- Transcriptional control: This is control of the promoter and operator, and is very similar to what was seen with the Lac operon.
- Enhancers and Activators: Enhancers are sequences on the DNA that are found away from the initiation site (promoter). Activators are proteins that bind to enhancer sequences and help regulate the RNA Polymerase complex. This allows for variable expression of the gene. Eliminating one enhancer does not abolish transcription, but can reduce the efficiency of transcirption.
- Epigenome: This occurs in both prokaryotes and eukaryotes. In eukaryotes, the epigenome is noted by chemical changes to DNA and histone molecules that result in changes to the chromatin strand. These changes can "lock down" genes, preventing even the recognition of the promoter.
- IMPORTANT: the epigenome does not represent mutations. Instead, it is a reversible chemical alteration to chromatin structure.

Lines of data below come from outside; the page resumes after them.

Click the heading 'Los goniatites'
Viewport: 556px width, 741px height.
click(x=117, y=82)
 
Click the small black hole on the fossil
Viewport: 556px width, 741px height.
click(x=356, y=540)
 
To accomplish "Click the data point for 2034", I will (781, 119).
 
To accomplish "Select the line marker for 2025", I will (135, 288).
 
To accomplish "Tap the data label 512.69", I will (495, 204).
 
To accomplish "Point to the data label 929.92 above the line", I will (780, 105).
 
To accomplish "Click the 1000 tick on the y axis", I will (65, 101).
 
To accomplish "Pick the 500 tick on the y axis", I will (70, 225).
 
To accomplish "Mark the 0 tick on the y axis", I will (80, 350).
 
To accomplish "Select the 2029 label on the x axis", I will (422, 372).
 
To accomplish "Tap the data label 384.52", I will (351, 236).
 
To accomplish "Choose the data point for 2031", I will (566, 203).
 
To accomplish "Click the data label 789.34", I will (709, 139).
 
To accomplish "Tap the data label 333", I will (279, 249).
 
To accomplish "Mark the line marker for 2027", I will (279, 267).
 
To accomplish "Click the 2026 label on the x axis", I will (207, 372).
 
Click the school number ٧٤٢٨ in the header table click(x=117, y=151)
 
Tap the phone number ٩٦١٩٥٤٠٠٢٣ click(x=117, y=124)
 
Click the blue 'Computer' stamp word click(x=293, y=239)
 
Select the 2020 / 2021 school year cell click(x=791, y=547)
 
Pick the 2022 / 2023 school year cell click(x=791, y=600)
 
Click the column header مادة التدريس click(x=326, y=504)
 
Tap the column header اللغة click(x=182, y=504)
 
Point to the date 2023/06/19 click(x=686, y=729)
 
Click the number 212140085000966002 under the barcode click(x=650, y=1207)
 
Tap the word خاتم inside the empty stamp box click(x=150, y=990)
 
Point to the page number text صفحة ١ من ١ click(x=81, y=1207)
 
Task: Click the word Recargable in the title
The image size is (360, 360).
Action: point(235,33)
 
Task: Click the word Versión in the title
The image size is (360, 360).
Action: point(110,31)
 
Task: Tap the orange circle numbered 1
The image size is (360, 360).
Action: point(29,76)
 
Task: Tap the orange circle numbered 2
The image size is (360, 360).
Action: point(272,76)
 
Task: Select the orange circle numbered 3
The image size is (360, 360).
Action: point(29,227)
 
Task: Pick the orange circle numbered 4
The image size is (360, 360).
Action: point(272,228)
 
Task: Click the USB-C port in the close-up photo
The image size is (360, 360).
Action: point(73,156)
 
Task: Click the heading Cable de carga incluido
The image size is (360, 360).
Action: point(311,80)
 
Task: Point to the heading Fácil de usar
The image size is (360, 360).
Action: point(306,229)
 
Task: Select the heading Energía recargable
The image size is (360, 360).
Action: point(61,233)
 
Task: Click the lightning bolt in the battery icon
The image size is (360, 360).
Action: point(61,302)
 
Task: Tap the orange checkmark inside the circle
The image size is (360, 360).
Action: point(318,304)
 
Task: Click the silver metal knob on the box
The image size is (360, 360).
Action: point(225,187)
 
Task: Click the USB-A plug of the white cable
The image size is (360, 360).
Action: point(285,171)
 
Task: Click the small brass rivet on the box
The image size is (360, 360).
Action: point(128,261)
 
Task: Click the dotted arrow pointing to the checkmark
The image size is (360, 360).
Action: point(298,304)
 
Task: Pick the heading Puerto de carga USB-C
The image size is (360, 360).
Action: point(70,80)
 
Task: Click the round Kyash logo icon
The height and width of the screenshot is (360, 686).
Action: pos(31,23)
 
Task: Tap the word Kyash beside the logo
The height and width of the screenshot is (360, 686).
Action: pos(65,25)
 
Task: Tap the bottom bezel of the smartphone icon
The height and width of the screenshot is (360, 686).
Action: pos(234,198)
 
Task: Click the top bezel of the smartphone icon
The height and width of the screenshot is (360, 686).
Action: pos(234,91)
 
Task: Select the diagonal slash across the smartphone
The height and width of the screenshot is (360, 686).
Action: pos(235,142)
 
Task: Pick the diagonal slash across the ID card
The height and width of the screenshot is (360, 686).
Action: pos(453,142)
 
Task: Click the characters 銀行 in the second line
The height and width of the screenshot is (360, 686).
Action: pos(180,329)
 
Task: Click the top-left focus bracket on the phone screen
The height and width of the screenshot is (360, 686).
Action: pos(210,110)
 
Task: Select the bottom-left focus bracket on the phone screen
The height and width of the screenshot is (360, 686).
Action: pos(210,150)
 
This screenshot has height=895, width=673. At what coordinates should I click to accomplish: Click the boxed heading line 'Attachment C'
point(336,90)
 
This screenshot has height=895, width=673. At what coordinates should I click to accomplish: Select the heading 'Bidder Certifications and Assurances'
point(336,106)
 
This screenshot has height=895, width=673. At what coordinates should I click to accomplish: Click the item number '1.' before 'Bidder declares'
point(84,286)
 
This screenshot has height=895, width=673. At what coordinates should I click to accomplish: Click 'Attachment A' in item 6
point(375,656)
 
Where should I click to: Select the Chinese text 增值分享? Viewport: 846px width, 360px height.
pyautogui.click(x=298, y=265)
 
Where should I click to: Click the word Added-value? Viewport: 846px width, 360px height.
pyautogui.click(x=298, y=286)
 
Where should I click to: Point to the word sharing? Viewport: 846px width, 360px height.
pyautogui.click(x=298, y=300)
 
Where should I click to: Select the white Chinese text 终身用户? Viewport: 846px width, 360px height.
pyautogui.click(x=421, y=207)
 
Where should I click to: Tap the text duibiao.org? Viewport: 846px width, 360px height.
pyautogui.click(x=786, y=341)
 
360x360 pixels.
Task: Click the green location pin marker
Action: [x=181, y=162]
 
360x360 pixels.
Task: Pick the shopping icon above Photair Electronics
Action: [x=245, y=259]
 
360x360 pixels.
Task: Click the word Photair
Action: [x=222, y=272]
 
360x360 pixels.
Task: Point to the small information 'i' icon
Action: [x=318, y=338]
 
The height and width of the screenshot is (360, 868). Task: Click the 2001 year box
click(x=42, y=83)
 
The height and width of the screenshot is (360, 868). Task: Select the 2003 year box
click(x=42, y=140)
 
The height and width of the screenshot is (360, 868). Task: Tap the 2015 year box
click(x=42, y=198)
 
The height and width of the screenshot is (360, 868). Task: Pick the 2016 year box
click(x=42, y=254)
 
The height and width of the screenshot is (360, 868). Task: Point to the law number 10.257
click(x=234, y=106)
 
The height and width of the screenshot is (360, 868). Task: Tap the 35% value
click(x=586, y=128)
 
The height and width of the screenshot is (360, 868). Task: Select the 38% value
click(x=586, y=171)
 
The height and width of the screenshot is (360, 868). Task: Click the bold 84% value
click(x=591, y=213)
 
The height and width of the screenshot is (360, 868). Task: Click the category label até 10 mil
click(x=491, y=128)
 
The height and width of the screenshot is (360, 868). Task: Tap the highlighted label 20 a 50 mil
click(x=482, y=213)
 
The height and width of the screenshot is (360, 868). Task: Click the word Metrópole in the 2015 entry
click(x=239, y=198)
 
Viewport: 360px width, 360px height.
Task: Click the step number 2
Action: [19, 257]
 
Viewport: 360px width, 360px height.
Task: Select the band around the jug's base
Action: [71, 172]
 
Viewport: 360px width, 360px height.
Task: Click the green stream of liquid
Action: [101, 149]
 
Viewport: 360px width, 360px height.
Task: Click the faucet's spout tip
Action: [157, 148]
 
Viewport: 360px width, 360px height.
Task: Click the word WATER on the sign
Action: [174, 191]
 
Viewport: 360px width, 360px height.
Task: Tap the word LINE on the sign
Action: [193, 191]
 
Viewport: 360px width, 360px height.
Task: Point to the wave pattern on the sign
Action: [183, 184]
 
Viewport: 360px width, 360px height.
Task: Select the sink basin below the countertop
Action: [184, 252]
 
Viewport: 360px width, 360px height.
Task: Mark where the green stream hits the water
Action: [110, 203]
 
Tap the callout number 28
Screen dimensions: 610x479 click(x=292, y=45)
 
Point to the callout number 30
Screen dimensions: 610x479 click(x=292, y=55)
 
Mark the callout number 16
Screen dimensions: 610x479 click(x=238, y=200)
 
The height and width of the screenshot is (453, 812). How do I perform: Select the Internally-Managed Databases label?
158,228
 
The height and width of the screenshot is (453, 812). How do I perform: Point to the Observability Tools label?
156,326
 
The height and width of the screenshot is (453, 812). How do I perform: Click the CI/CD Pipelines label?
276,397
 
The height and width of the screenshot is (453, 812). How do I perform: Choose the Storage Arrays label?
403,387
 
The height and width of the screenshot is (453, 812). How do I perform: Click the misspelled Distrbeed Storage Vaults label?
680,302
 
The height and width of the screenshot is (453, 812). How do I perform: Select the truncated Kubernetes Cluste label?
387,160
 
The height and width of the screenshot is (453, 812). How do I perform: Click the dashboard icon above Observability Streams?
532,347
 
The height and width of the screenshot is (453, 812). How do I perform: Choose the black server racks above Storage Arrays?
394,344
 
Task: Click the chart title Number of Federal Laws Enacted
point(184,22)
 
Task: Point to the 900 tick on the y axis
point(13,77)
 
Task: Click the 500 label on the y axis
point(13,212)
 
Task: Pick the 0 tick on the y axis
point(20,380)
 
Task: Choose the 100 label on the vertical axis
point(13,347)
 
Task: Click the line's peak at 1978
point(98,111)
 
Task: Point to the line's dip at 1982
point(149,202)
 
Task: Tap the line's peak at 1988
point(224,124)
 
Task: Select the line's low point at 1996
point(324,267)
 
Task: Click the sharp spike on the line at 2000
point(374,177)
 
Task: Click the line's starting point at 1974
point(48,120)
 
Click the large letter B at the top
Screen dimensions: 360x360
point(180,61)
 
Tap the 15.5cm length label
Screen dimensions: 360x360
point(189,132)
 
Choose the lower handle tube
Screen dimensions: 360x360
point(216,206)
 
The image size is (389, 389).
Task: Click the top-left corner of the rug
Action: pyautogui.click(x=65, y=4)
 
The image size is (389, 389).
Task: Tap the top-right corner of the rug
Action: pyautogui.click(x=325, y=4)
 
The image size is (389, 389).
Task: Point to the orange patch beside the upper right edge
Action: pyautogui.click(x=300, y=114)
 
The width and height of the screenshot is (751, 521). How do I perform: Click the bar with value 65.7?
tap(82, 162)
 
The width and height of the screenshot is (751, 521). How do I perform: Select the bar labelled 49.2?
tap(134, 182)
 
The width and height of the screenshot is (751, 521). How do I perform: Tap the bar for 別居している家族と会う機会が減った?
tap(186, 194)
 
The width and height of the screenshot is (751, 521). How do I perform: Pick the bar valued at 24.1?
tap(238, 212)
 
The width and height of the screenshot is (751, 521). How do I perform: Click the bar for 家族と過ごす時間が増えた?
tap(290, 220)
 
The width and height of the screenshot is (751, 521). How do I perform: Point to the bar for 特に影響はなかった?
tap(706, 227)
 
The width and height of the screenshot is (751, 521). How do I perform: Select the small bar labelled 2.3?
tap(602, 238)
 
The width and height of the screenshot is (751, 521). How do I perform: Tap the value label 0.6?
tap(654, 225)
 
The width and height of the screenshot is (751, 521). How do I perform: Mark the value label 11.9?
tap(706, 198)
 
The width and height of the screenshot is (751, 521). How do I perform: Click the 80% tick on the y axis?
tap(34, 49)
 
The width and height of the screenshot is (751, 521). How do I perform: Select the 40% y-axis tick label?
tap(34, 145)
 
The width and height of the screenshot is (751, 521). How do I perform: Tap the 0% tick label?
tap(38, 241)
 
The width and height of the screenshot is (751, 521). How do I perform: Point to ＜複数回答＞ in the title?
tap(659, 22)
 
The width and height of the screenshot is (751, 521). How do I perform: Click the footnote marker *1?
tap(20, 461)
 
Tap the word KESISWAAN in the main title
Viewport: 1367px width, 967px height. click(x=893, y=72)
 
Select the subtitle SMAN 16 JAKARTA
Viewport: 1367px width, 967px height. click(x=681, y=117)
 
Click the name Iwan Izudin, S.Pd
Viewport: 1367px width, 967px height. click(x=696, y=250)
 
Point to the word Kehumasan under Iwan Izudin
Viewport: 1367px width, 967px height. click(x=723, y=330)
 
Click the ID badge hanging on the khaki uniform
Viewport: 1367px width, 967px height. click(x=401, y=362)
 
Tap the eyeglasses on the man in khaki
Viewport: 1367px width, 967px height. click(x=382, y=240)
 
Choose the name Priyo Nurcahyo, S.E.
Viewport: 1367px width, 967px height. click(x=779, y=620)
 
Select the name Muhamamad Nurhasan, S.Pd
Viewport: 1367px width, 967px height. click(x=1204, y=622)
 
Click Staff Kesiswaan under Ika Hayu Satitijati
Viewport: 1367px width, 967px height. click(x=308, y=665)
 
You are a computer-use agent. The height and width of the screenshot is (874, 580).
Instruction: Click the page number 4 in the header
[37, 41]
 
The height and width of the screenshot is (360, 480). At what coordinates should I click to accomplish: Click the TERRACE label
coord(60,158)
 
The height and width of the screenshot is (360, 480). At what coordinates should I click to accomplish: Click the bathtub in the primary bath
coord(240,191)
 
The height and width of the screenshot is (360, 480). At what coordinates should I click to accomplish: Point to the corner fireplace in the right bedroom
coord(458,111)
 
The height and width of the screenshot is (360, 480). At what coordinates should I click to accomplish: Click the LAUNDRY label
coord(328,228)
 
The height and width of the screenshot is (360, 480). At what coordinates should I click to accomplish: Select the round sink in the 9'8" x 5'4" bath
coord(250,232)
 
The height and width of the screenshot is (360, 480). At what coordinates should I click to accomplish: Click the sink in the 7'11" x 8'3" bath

- This chromatin alteration can be passed vertically to offspring.
- Changes to the epigenome occur due to chemical signals and environmental changes (they change the organisms adaptation range).
- DNA Methylation (Epigenetic): Methylation of cytosine (the nitrogenous base of the nucleotide) prior to a promoter reduces transcription rates of the gene, or can inactivate the gene.
- Post-Transcription regulation: If you don't add the 5' cap, then RNA can't leave the nucleus. If you don't add the 3' poly-A tail, RNA is digested. If you don't splice out the introns, you don't have a code. Prevention of post-transcriptional modification can play a role in gene expression.
Eukaryotic Gene Regulation
Tissue Specific Gene Regulation
Gene Regulation in Eukaryotes (advanced)
Eukaryotic Gene Expression Problem Set (advanced)
At present, I want you to concentrate on gene regulation at the promoter. This includes the concepts discussed in regards to the Lac and Trp operons, as well as enhancers and activators. Having an idea of how chromatin remodeling works will also help in regards to eukaryotic gene regulation. In subsequent semesters, these concepts will be the foundation for further exploration of gene expression.